Wednesday, January 28, 2009

Schneer Magic

Without wanting to turn this into some sort of creepy obituary blog, it would be negligent of me not to also mention the passing of legendary film producer of Charles H. Schneer who passed away last Wednesday, aged 88. Obviously the kids today are going to say, “who he?” In which case, boy did you bunch of miscreants seriously miss out on something wonderful.

Serving in the US Army’s Signal Corps Photographic Unit during the Second World War, Schneer moved to Hollywood once hostilities and ceased and found a job at Columbia Pictures’ low-budget production unit. Having the idea for a film about a giant octopus that attacks San Francisco’s Golden Gate Bridge, an old army buddy introduced him to a young stop motion animator called Ray Harryhausen.
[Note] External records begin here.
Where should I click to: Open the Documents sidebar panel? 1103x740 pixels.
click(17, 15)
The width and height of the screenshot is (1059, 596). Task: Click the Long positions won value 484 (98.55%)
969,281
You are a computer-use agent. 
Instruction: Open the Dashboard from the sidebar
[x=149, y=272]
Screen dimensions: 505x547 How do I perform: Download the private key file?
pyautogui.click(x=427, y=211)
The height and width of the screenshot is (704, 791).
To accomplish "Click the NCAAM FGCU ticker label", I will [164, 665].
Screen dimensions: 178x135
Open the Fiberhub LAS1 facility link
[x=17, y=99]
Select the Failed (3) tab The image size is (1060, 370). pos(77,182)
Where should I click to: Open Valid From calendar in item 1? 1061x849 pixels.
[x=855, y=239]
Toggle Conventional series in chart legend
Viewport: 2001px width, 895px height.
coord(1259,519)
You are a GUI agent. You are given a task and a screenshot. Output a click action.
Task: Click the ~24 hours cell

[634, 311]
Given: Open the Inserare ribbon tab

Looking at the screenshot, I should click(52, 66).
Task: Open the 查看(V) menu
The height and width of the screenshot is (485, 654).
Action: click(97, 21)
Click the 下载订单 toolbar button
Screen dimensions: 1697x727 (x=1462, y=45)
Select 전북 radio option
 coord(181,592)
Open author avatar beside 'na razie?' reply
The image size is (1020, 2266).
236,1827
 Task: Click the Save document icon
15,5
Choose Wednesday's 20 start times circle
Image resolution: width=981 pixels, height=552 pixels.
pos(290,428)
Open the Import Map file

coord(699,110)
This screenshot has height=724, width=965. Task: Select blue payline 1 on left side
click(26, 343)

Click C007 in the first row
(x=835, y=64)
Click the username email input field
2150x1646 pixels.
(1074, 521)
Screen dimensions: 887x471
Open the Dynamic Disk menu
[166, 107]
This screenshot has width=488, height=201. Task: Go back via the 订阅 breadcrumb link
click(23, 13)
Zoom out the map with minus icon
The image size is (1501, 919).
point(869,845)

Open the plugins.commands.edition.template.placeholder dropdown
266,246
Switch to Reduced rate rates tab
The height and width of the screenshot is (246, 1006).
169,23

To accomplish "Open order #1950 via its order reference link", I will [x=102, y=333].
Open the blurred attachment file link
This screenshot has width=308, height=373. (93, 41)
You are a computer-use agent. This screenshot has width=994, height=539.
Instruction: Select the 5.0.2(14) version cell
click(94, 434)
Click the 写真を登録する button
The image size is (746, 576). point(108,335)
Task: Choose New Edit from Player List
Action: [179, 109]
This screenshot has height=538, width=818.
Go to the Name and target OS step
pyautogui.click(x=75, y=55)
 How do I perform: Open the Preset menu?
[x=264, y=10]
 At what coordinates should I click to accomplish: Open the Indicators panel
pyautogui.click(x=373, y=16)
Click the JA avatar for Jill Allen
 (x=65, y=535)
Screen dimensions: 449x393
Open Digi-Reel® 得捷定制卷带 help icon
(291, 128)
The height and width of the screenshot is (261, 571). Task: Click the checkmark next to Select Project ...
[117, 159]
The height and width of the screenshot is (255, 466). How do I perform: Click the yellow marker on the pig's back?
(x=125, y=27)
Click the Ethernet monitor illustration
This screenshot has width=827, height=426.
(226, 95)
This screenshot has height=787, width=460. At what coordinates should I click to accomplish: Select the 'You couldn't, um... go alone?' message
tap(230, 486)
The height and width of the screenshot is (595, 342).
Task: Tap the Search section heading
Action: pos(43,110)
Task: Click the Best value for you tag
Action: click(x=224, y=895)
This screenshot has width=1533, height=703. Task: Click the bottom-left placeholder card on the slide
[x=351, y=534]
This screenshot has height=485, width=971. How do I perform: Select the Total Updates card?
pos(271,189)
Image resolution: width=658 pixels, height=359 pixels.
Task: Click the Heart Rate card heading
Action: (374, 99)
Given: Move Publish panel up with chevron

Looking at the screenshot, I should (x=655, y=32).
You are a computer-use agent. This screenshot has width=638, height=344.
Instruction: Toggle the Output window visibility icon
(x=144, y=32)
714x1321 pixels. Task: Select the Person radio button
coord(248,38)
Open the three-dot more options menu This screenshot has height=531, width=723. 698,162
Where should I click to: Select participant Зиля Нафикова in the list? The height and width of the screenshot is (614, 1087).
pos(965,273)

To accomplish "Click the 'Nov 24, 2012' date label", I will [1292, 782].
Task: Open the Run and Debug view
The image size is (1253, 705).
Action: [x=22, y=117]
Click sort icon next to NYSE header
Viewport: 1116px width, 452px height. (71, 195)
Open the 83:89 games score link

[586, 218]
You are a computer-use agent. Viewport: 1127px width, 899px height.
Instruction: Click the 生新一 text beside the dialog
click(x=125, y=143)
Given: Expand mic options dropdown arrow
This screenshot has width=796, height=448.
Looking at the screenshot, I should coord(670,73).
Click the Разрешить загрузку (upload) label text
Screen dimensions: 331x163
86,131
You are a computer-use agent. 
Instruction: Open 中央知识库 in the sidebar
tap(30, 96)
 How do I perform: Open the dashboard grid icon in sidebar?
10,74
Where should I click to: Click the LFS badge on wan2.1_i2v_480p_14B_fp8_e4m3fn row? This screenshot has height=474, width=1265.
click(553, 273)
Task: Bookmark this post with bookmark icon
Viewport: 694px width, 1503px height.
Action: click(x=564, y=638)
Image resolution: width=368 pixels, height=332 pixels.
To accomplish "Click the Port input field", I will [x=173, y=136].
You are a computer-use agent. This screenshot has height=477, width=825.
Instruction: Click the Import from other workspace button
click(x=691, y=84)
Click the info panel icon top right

In fact It Came From Beneath the Sea was so low budget that the massive cephalopod, stirred into action by an H-bomb test out to sea, ended up with six tentacles rather than eight because of budget constraints.

The pair then collaborated on Earth vs. the Flying Saucers, co-written by the blacklisted writer Bernard Gordon, in which aliens intent on conquering the planet give Washington DC’s famous landmarks a pasting before they’re brought down by human ingenuity, and 20 Million Miles to Earth where a reptilian life-form brought back from Venus wreaks havoc in Rome. If the stories weren’t always up to much, those films became a perfect showcase for Harryhausen’s exceptional animation skills.

Following their success Schneer helped find the backing for a personal project of Harryhausen’s that he had been shopping around Hollywood with little success. Released in 1958, The 7th Voyage of Sinbad was the duo’s first film released in Dynamation, the name they had devised to describe their technique of combining stop-motion animation with live action photography. Their fantasy adventures, loosely inspired by The Book of One Thousand and One Nights, continued down the years with The Golden Voyage of Sinbad and Sinbad and the Eye of the Tiger, but the duo’s most celebrated production, and the finest proponent of Dynamation, has to be their take on Greek mythology and the quest for the golden fleece.

How do you explain the impact Jason and the Argonauts had to kiddies who have grown up in the warm digital embrace of computer generated animation? The scene where the giant bronze statue of Talos comes to life was astonishing enough – with the head slowly turning to stare down at the Argonauts before it steps down from the plinth, accompanied by the eeriest grating sound ever – but even more mind-blowing was the celebrated sword fight between Jason and his men and the seven skeleton warriors, brought to life from the teeth of the recently slain Hydra.

No wonder the film, more than any other, is said to have inspired a generation of filmmakers. While many have tried to equal it, like in Stephen Sommers’ The Mummy, even with modern technology at their disposal none have come remotely close to Harryhausen’s achievement. Because of his painstaking attention to detail the animation for that climatic duel alone is said to have taken four months to complete. The time set aside between the end of principal photography and the film’s eventual completion allowed Schneer to go off and produce other live action films while his partner was still hard at work, including Hellcats of the Navy starring Ronald Reagan and Nancy Davis, and even Half a Sixpence with Tommy Steele as Arthur Kipps.

I may not have rushed to watch the latter two, but the visual feasts Charles H. Schneer’s and Ray Harryhausen conjured by like a couple of wicked little magicians played a big role in my viewing habits as a youth, either making up part those long gone science fiction and fantasy film seasons screened on the BBC or as a solo effort that became the perfect antidote for a wet Saturday afternoon, taking the audience away to another time and place.

As his obituary in the The New York Times mentions:

A hands-on producer, Mr. Schneer contributed enthusiastically to the story lines of his films, Mr. Harryhausen said on Monday. He scoured the papers for accounts of the paranormal, of which there was no shortage in the 1950s. He accompanied his crews on location, and at least once helped stave off an embarrassing anachronism.

The film was Jason and the Argonauts, shot on the Italian coast. In one scene, the script called for Jason’s ship, the Argo, to sail around a bluff and into view. But as the cameras rolled, to everyone’s astonishment, Sir Francis Drake’s galleon the Golden Hind sailed by instead. It had been launched by a British film crew also shooting in the area.

As Mr. Harryhausen recalled in an article he wrote for The Guardian in 2003, Mr. Schneer rose to the occasion at once. “Get that ship out of here!” he cried. “You’re in the wrong century.”